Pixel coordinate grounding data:
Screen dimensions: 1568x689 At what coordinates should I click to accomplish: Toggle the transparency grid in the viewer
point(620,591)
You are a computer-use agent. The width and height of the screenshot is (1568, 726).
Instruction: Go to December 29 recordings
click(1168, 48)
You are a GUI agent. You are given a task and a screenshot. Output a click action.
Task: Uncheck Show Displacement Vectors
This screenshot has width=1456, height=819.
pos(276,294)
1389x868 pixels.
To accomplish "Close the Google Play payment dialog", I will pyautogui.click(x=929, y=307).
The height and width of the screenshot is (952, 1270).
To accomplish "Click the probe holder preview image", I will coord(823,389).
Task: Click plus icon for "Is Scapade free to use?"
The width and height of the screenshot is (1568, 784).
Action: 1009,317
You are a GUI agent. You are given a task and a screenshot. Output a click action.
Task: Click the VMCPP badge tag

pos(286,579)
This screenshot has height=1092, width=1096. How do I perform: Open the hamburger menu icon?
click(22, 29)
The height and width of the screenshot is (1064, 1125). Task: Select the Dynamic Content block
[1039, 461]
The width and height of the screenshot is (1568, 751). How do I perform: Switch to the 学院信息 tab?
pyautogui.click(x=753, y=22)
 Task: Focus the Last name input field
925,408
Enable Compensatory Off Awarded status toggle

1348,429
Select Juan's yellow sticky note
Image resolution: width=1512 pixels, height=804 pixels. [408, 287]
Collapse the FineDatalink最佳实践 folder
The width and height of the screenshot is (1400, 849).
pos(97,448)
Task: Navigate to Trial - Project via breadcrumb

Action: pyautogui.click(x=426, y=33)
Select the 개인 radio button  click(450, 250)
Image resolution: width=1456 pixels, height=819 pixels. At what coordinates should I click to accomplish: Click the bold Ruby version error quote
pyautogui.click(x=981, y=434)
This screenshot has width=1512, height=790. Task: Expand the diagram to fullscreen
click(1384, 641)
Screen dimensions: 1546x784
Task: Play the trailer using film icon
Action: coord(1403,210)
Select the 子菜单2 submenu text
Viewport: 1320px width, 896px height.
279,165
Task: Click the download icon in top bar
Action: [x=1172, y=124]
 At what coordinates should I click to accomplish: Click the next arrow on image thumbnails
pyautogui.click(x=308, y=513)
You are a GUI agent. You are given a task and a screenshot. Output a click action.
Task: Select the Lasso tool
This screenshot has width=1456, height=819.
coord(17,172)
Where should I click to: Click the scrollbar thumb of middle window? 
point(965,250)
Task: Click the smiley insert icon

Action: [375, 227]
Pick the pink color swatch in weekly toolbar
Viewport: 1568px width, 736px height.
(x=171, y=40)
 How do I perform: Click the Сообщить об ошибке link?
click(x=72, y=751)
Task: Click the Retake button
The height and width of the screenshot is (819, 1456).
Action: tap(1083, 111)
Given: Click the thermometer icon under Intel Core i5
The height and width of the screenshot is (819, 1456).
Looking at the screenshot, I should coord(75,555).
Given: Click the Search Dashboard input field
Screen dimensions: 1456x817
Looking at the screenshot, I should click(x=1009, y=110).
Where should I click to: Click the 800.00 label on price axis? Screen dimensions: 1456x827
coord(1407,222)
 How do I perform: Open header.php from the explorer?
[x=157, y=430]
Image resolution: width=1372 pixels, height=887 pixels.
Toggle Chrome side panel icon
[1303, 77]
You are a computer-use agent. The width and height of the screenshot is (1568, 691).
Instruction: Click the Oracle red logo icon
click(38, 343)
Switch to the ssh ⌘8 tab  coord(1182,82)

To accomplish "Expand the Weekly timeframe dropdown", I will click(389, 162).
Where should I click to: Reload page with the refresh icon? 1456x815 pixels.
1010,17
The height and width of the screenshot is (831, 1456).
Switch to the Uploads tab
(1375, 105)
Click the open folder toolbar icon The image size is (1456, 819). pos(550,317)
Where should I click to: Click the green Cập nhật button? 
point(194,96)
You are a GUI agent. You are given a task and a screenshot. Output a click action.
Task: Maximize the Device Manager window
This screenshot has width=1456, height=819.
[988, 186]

THE PROBLEM:
Gather from the data above every line with the string "toolbar".

OUTPUT BELOW:
Pick the pink color swatch in weekly toolbar
Click the open folder toolbar icon The image size is (1456, 819). pos(550,317)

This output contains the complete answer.